_Your goal_
Give back the line containing "This screenshot has width=1552, height=487." along with every line after it, exactly, until the entries end.

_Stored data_
<<<<

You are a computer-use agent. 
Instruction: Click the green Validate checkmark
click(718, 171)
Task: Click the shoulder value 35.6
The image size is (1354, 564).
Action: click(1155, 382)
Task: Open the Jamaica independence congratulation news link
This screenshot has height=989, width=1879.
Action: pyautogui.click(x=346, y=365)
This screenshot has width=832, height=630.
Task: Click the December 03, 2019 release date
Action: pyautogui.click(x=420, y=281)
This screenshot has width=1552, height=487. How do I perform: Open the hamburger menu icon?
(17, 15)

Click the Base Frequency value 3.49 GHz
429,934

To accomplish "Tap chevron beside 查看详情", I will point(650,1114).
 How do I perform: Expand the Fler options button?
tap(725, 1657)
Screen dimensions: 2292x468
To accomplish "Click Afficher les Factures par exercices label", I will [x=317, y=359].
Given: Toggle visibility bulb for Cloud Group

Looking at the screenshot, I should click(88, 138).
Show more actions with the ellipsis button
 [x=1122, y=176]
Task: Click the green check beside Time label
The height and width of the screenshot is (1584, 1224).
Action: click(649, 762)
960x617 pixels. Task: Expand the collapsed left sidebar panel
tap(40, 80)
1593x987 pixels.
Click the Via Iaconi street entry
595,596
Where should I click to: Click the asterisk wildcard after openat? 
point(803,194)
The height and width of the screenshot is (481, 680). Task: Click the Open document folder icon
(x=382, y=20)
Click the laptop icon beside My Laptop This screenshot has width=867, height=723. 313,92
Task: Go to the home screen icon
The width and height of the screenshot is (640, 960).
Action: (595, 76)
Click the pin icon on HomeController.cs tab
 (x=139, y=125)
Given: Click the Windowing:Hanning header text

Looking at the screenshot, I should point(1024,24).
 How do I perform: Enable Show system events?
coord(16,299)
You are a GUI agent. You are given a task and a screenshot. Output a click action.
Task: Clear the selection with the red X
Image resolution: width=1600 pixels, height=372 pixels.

>>>>

_Your solution_
This screenshot has width=1552, height=487. How do I perform: Open the hamburger menu icon?
(17, 15)

Click the Base Frequency value 3.49 GHz
429,934

To accomplish "Tap chevron beside 查看详情", I will point(650,1114).
 How do I perform: Expand the Fler options button?
tap(725, 1657)
Screen dimensions: 2292x468
To accomplish "Click Afficher les Factures par exercices label", I will [x=317, y=359].
Given: Toggle visibility bulb for Cloud Group

Looking at the screenshot, I should click(88, 138).
Show more actions with the ellipsis button
 [x=1122, y=176]
Task: Click the green check beside Time label
The height and width of the screenshot is (1584, 1224).
Action: click(649, 762)
960x617 pixels. Task: Expand the collapsed left sidebar panel
tap(40, 80)
1593x987 pixels.
Click the Via Iaconi street entry
595,596
Where should I click to: Click the asterisk wildcard after openat? 
point(803,194)
The height and width of the screenshot is (481, 680). Task: Click the Open document folder icon
(x=382, y=20)
Click the laptop icon beside My Laptop This screenshot has width=867, height=723. 313,92
Task: Go to the home screen icon
The width and height of the screenshot is (640, 960).
Action: (595, 76)
Click the pin icon on HomeController.cs tab
 (x=139, y=125)
Given: Click the Windowing:Hanning header text

Looking at the screenshot, I should point(1024,24).
 How do I perform: Enable Show system events?
coord(16,299)
You are a GUI agent. You are given a task and a screenshot. Output a click action.
Task: Clear the selection with the red X
Image resolution: width=1600 pixels, height=372 pixels.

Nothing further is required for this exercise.